Daha sonra kurulan TRT’nin de devlet kuruluşu olması nedeniyle, hem AA hem de TRT, özel basın kuruluşlarından ayrıcalıklı olarak devlet tarafından üretilen haberleri elde etme avantajına sahip oldu.

Örneğin, bir seçim sürecinde özel basın kuruluşlarında çalışan muhabirler, dolaylı yollardan haberlere ulaşırken, TRT ve AA muhabirleri istedikleri zaman haber kaynağına ulaşarak öne geçebilirler.

TRT ve AA (Anadolu Ajansı) devlet kuruluşları olmaları nedeniyle, hükümetler bu iki kuruluşu istedikleri gibi kullanma, yönlendirme ve yönetme şansına sahiptir.

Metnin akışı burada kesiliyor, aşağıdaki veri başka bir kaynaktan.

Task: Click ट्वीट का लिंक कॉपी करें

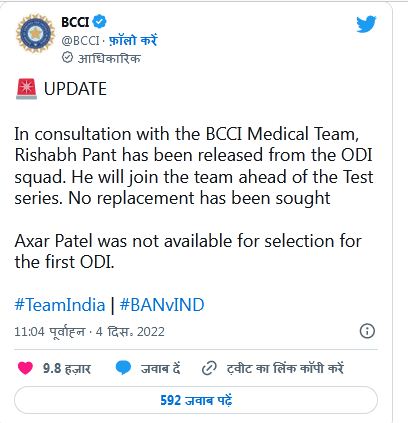Action: tap(285, 368)
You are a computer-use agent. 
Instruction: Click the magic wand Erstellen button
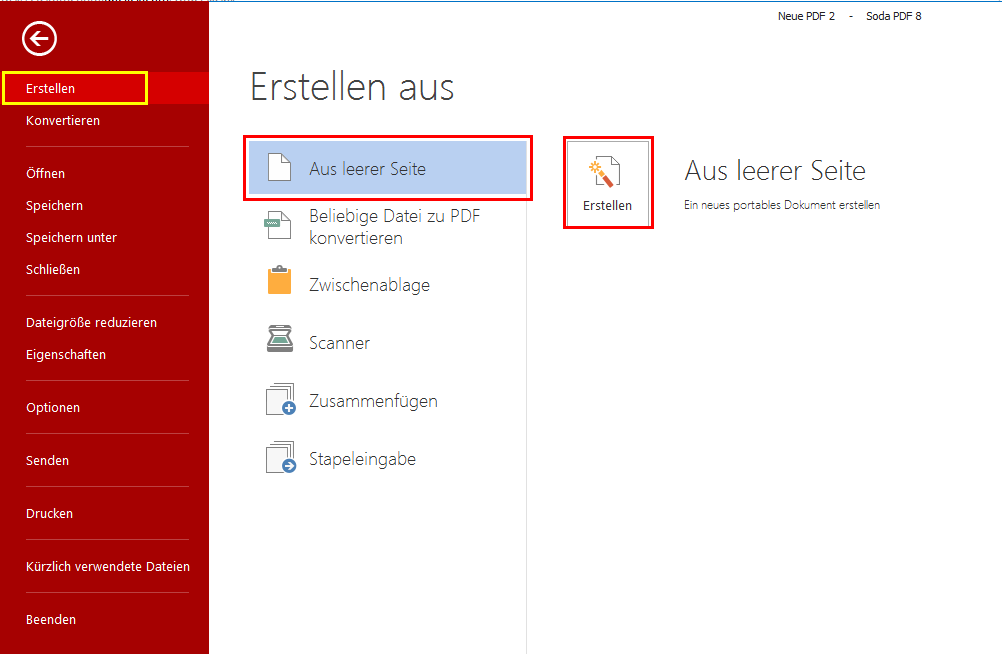[608, 183]
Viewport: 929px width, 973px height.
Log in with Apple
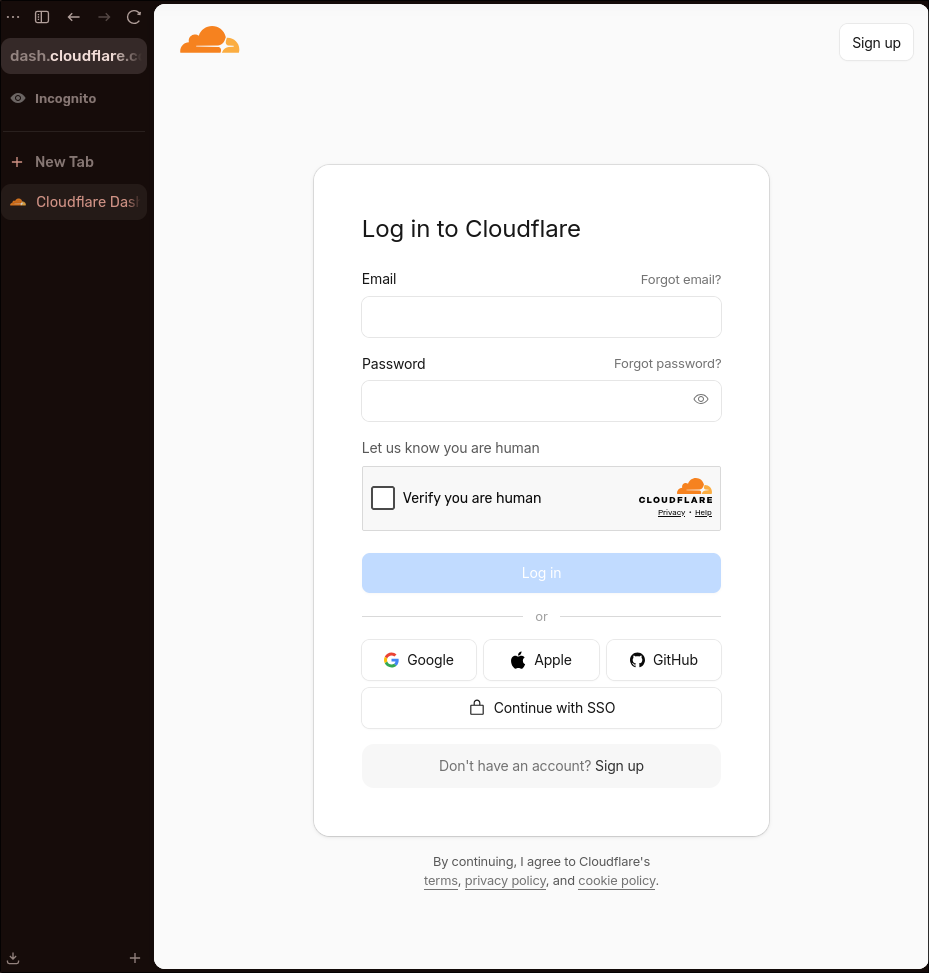point(541,660)
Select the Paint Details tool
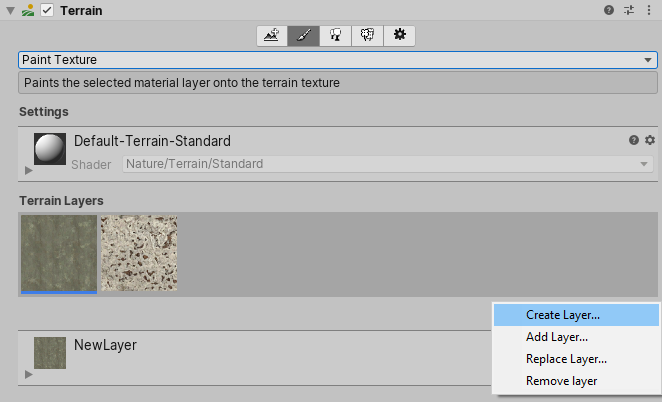The image size is (662, 402). (x=368, y=36)
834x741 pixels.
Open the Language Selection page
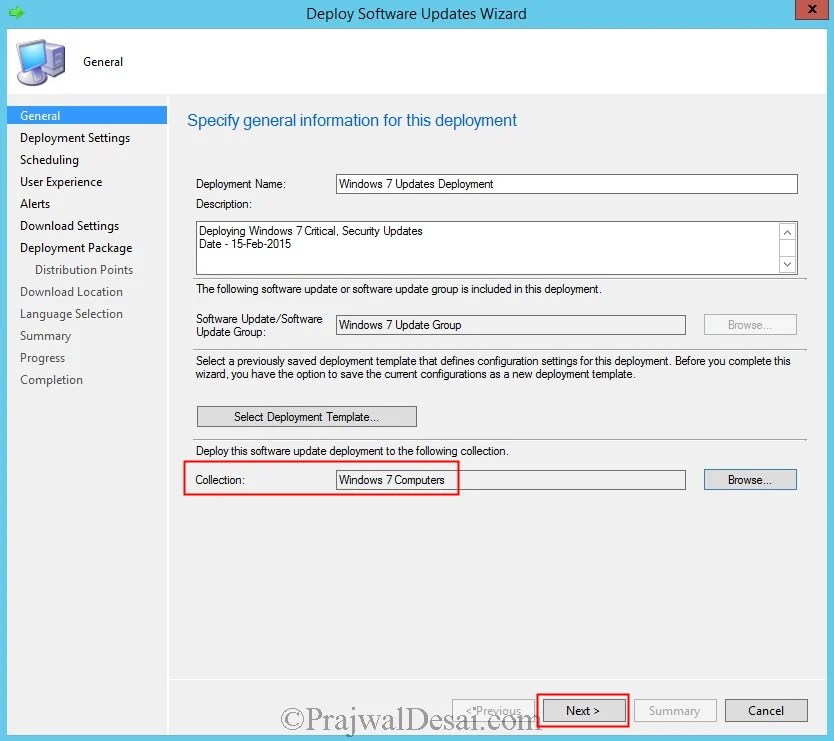click(x=71, y=313)
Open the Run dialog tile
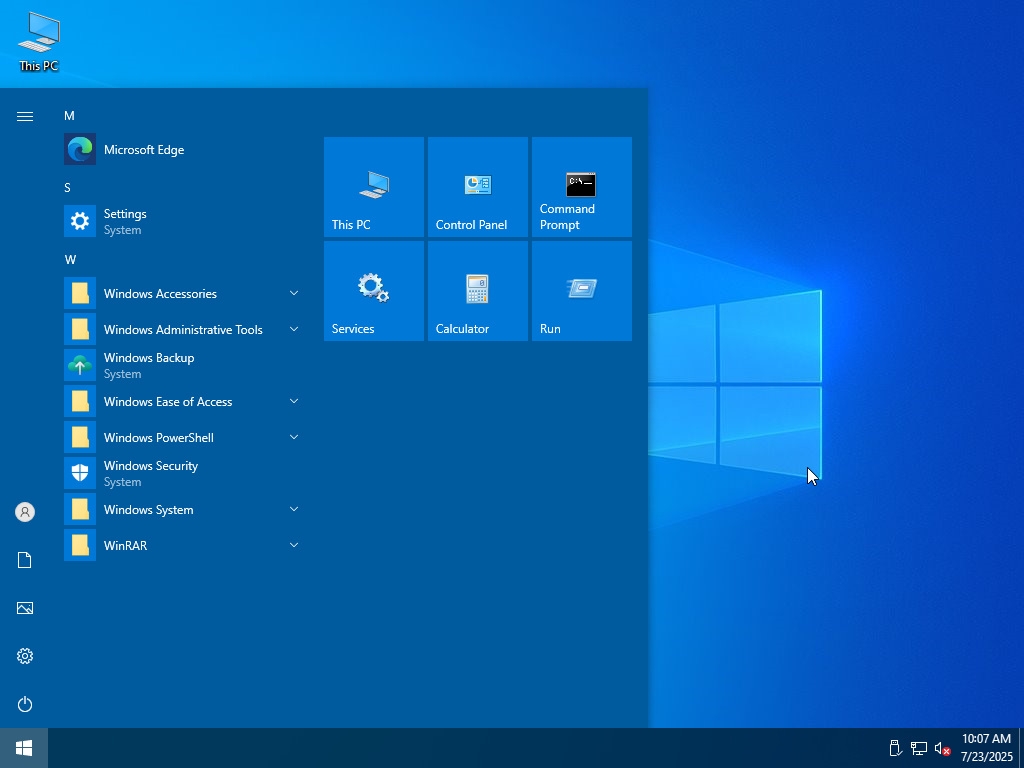Viewport: 1024px width, 768px height. 581,291
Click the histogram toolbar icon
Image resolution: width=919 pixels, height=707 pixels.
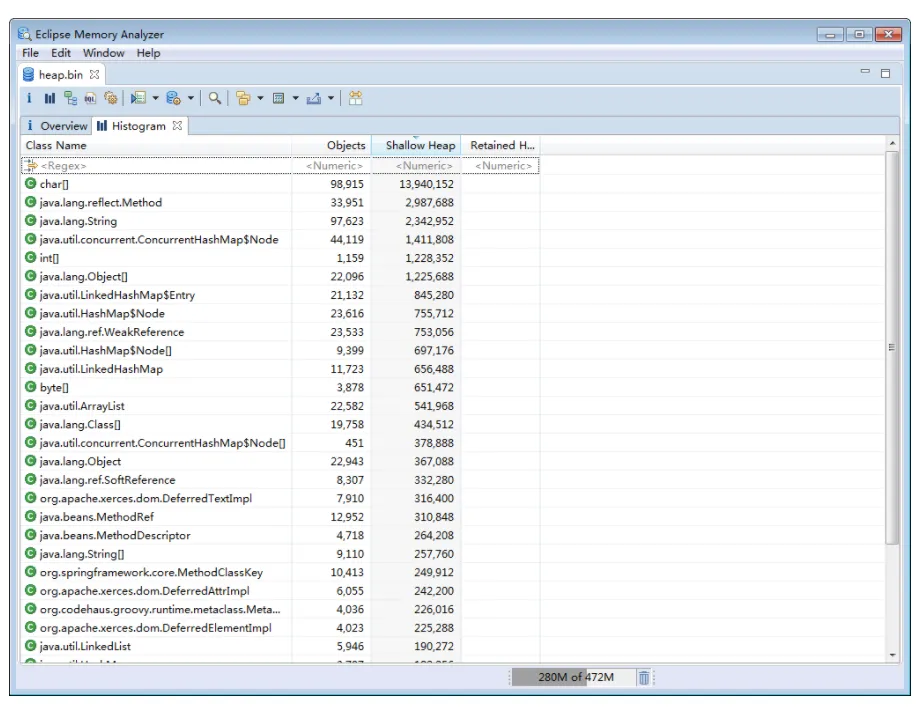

Habercilik konusunda, özel basın kuruluşları gibi sansasyonel haber yapma şansları olmadığı için, verecekleri her haber doğru olmak zorundadır.

Anadolu Ajansı ve TRT her ne kadar özerk kuruluşlar gibi gösterilse de, işin aslı öyle değildir; çünkü devletin kendi kurduğu bu kuruluşlar çoğu zaman hükümetlerin ‘’borazanı’’ olmak zorunda kalırlar.
Anımsıyorum da, bir zamanlar TRT’nin tarafsızlık ilkesine uymak yerine, hükümet yanlısı yayınlar, haber programları,
yapması nedeniyle Millet Partisi Genel Başkanı Osman Bölükbaşı, TRT’ye TIRT adını vermiş, bu yüzden de onun lakabı TIRT OSMAN kalmıştı.

AA’nın ve TRT’nin başına getirilenler iki yoldan birisini seçmek zorunda kalırlar.
Ya hükümetin tetikçisi olacaklardır, ya da gerçek bir gazeteci gibi davranacaklardır.Yani hükümetlere eyvallah etmeyeceklerdir.
Buna örnek olanak İsmail Cem İpekçi’yi gösterebiliriz.
İsmail Cem, Bülent Ecevit’in başbakanlığı döneminde TRT Genel Müdürlüğü’ne getirilmişti; ancak TRT’de yaptığı yenilikler nedeniyle muhalefetin tepkisini çekmiş, bu yüzden yönetime gelen 1. Milliyetçi Cephe hükümeti tarafından görevden alınmıştı.
İsmail Cem, açtığı davayı kazanmış, görevine geri dönmüş, daha sonra da istifa etme erdemini göstermişti.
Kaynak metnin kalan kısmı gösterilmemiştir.